I’ve re-position the LIDAR unit away from other electric and electronic equipment.
I changed to shielded wiring
I changed BEC in case this introduced some interference
I tried different frequency settings in SHED_LOOP_RATE
Tried both in the sunlight and shaded areas - same result.
I know LIDAR unit is working fine, as in Slamtec RoboStudio the range is exactly displayed as encountered.
One thing I’ve noticed, when changing to SHED_LOOP_RATE=400 then there is sometimes a maximum range of 12m showing up. This does not appear to be the case when lower frequency rates are used.
It will need to be set to 400hz, because it sends a packet every degree rather than every rotation you need to read the data from the serial port at a high speed that needs 400hz loop, also some serial ports can struggle as they can’t handle high speed serial data, only use serial 1 or serial 2.
are you sure its signal noise and it not just send max value of 12m when nothing is detected? set the prx max range to 11m and see if it looks better.
Yes, am aware of the 400Hz setting. It is mentioned in the documents. Have also tried other values trying to see if a fraction in frequency might lead to a solution. –> Unfortunately no success.
I am using Serial 2 and have also tried differnet coms related settings. –> Unfortunately no success.

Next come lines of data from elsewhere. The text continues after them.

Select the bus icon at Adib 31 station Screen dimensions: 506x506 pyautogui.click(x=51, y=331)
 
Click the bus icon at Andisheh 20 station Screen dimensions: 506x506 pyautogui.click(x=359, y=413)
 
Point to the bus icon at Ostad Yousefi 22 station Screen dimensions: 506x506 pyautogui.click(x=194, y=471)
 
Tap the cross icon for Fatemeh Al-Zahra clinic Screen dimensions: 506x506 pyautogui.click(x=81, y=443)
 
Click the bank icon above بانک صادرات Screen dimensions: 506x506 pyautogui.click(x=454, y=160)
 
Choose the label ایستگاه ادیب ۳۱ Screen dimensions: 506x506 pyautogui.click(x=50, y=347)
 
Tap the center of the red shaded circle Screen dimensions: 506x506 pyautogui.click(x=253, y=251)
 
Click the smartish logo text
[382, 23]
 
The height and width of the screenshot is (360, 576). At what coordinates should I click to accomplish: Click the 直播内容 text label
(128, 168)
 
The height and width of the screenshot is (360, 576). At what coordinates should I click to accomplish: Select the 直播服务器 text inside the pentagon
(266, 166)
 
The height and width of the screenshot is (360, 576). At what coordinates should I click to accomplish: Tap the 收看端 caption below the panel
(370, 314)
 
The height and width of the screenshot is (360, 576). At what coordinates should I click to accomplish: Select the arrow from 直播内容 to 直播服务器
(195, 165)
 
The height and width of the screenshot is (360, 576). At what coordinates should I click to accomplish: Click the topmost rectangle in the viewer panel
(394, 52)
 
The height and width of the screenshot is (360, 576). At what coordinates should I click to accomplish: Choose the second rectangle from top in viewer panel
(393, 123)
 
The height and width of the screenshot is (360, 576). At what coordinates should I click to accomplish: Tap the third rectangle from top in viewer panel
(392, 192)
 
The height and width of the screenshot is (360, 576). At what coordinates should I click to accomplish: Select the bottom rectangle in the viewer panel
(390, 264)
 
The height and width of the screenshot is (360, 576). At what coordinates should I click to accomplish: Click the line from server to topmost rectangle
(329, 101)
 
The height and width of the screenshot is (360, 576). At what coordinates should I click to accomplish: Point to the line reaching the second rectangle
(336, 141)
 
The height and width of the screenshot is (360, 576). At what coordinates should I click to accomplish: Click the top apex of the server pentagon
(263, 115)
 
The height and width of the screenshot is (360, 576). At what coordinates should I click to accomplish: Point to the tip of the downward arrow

Also changed the PRX_MAX and PRX_MIN min values. –> Unfortunately no success.
Didn’t you write a script when you’ve done the low cost LIDAR ? Was that a LUA script or something else ?
From what I’m seeing I think it’s a data processing issue.
Given that it is only a rover, I much rather have a slower detection rate, but more reliable data. But currently not sure how I can slow it down.
Over the weekend I will get an oscilloscope out and check on power supply.
Also, might hook up Slamtec RoboStudio. In that way, if I get good, precise readings, I know it is definitely a data processing issue and not wiring or power supply related.
…..might have to go down the same path as you have done.
I use the Arduino to record a whole scan before sending that in a packet to the flight controller, that way it only sends 1 packet per rotation rather than 90. As each from the lidar has 4 degrees I believe.
It has a resolution of 0.72° @ typical 10Hz = 5kHz
It is also mentioned in the technical specs:
“The RPLIDAR C1 adopts traditional sampling protocols and the high-speed sampling
protocol for outputting the 5000 times per second laser range scan data.”